All records below are to be repeated precisely, with nothing added.

---------- GIVEN RECORDS ----------

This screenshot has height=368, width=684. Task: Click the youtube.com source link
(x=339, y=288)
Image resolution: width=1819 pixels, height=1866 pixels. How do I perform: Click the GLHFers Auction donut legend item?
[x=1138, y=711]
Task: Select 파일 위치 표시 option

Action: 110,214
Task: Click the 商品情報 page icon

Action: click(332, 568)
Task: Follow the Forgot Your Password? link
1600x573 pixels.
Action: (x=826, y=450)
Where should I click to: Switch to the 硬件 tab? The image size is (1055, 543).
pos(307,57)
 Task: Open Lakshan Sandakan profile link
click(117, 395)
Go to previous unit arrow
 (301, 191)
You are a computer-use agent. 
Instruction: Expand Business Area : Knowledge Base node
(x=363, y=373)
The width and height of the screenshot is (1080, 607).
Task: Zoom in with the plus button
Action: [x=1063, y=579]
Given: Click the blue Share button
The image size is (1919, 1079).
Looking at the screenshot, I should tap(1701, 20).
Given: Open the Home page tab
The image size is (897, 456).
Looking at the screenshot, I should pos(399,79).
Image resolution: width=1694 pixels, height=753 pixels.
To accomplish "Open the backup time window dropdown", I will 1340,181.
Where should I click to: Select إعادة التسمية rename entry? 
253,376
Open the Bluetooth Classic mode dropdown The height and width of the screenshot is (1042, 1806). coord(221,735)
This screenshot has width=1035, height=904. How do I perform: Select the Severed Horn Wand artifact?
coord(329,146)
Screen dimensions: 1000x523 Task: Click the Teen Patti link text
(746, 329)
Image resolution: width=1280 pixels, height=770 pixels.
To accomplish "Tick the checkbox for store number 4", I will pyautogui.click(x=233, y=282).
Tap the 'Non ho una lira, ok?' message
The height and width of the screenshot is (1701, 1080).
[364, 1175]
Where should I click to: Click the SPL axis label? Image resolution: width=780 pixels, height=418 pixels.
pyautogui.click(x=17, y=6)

----------

YOUR SOLUTION:
This screenshot has height=368, width=684. Task: Click the youtube.com source link
(x=339, y=288)
Image resolution: width=1819 pixels, height=1866 pixels. How do I perform: Click the GLHFers Auction donut legend item?
[x=1138, y=711]
Task: Select 파일 위치 표시 option

Action: 110,214
Task: Click the 商品情報 page icon

Action: click(332, 568)
Task: Follow the Forgot Your Password? link
1600x573 pixels.
Action: (x=826, y=450)
Where should I click to: Switch to the 硬件 tab? The image size is (1055, 543).
pos(307,57)
 Task: Open Lakshan Sandakan profile link
click(117, 395)
Go to previous unit arrow
 (301, 191)
You are a computer-use agent. 
Instruction: Expand Business Area : Knowledge Base node
(x=363, y=373)
The width and height of the screenshot is (1080, 607).
Task: Zoom in with the plus button
Action: [x=1063, y=579]
Given: Click the blue Share button
The image size is (1919, 1079).
Looking at the screenshot, I should tap(1701, 20).
Given: Open the Home page tab
The image size is (897, 456).
Looking at the screenshot, I should pos(399,79).
Image resolution: width=1694 pixels, height=753 pixels.
To accomplish "Open the backup time window dropdown", I will 1340,181.
Where should I click to: Select إعادة التسمية rename entry? 
253,376
Open the Bluetooth Classic mode dropdown The height and width of the screenshot is (1042, 1806). coord(221,735)
This screenshot has width=1035, height=904. How do I perform: Select the Severed Horn Wand artifact?
coord(329,146)
Screen dimensions: 1000x523 Task: Click the Teen Patti link text
(746, 329)
Image resolution: width=1280 pixels, height=770 pixels.
To accomplish "Tick the checkbox for store number 4", I will pyautogui.click(x=233, y=282).
Tap the 'Non ho una lira, ok?' message
The height and width of the screenshot is (1701, 1080).
[364, 1175]
Where should I click to: Click the SPL axis label? Image resolution: width=780 pixels, height=418 pixels.
pyautogui.click(x=17, y=6)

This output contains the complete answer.